Parlons de la politique ! C'est toujours intéressant d'avoir un témoignage par lequel transparaît l'opinion de l'auteur sur la politique japonaise, surtout quand on sait que le roman est publié en 1960, soit peu avant le début de l'engouement de l'auteur pour la politique. Certes vous me direz, cela présage d'une vue biaisée,et .... Halte là sceptiques ! Mishima a été condamné pour diffamation pour ce livre, dans lequel un ancien premier ministre s'est un peu trop reconnu. Il y a donc une grande lucidité dans la peinture que Mishima fait du monde politique et ce livre a gêné .Une peinture négative : on sent poindre de l'accusation envers ces politiciens du parti libéral démocrate qui usent de toutes les combines pour gagner et font couler l'agent corrupteur à flots ( ce qui explique qu'ils soient au pouvoir depuis 1945 quasi sans discontinuer) Pas d'indignation moralisatrice à la BHL et FOG et consorts ( qui se prétendent écrivains... ) mais on jurerait presque poindre l'amertume de Mishima, âme théâtrale pour qui convaincre se fait par l'émotion que l'on donne par les mots. Les rivaux socialistes sont aussi soignés par l'auteur, ils sont dépeints en idéalistes qui préfèrent les débats dans les petits groupes fermés que la relation avec le peuple dont ils se veulent les défenseurs. C'est ici que j'adore Mishima : au lieu de chercher à produire un contre exemple édifiant, comme le feraient tous les moralisateurs que je ne souffre plus, il nous suggère une autre façon de faire de la politique avec Kazu. Elle va au contact des foules, serre les mains, montre des émotions. Cependant , Kazu, loin de vouloir le bien du peuple, ne fait cela que par plaisir narcissique. Chez Mishima, il n'en a pas un pour rattraper l'autre en politique, et personnellement je ne trouve pas cela caricatural ( pour le Japon du moins, si vous connaissez un peu leur classe politique qui n'a guère évolué depuis ces années, il y a de quoi désespérer ... )
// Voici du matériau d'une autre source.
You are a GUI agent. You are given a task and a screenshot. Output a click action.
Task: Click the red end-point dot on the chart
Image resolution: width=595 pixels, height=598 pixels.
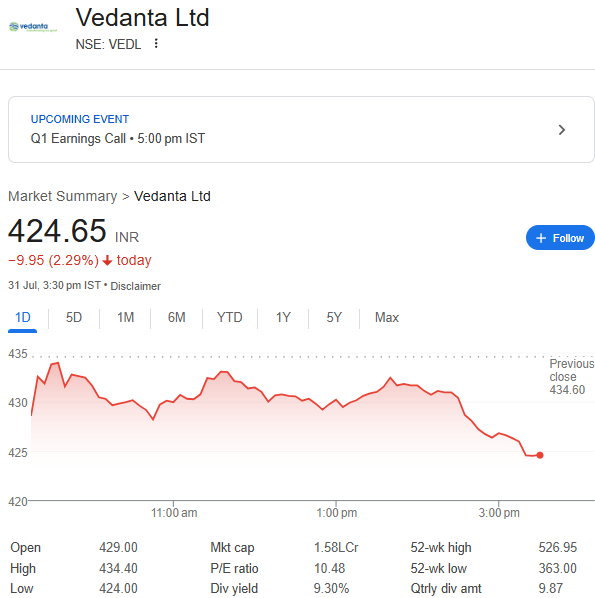tap(540, 455)
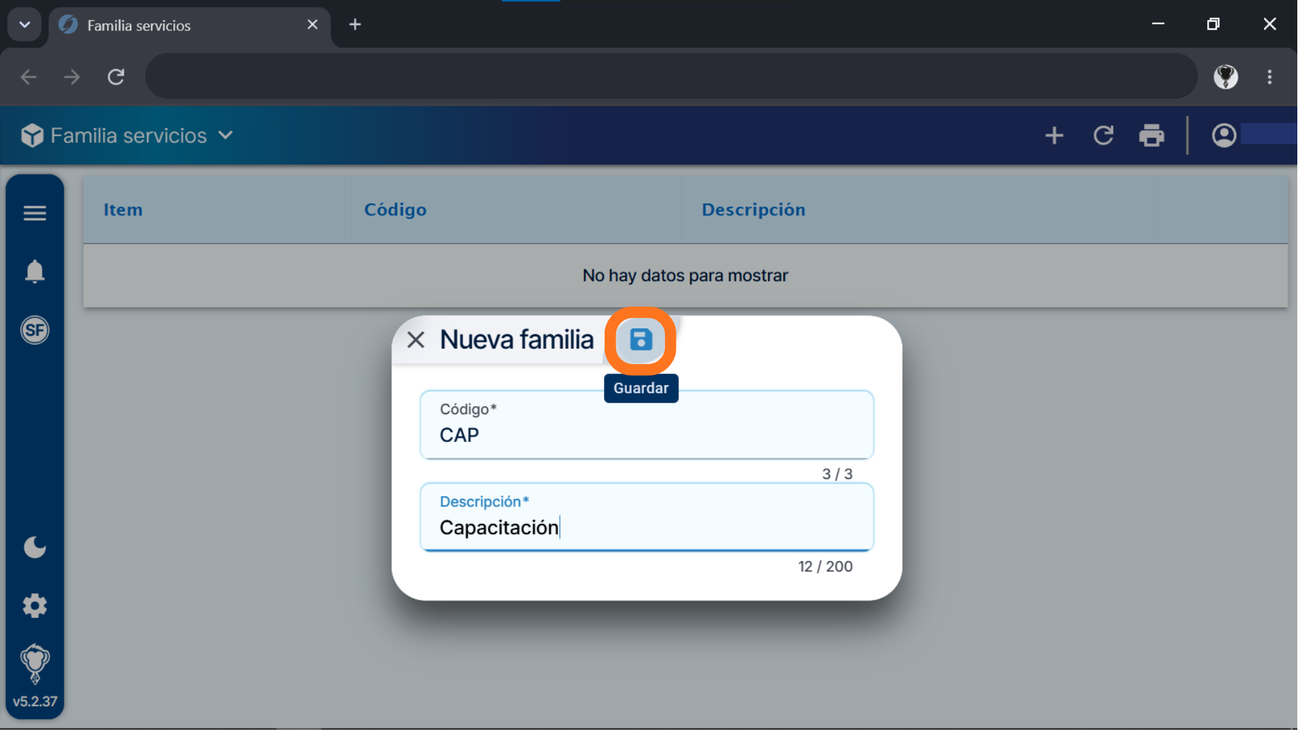Open settings gear in sidebar

click(35, 606)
Le sujet premier néanmoins, c'est cette historie d'amour vouée à l'échec entre
Noguchi, ancien ministre social démocrate, et kazu propriétaire d'un restaurant fréquenté par des conservateurs. Il y a beaucoup à dire, mais la chose la plus frappante à mes yeux, c'est la manière dont Mishima organise ce qu'on peut appeler l'histoire d'échec. ce terme reflète pour moi davantage la relation des deux personnages que celui d'histoire d'amour. Je n'ai guère aimé le personnage de
Noguchi : il n'est pas démonstratif, ombrageux ( oups je le suis aussi ) et ne manifestera quasi jamais une affection pour sa femme( je n'ai pas de femme, je ne peux donc pas me comparer à lui sur ce point ) Il reste froid et peu fédérateur. Kazu est sociable et avenante, émotive, déterminée. L'échec de leur relation est liée à leur caractères contraires. C'est aussi Kazu qui provoque cet échec. J'ai le sentiment qu'arrivant à la cinquantaine, et n'ayant plus rien à accomplir, elle cherche à ne pas vieillir seule en se persuadant de l'amour de
Noguchi, qui semble lui entrer dans cette relation doit par inertie ou convention. Toutefois, elle réalise que son mari la bride dans ce qu'elle a de plus cher : son autonomie, sa liberté, et ses plans pour se servir de son mari pour de grands projets ( gagner une élection ) est mise à mal par l'adversité du monde politique qu'elle ne connaît pas mais surtout par son mari qui ne lui fait pas confiance. Kazu choisira ainsi sa liberté in fine.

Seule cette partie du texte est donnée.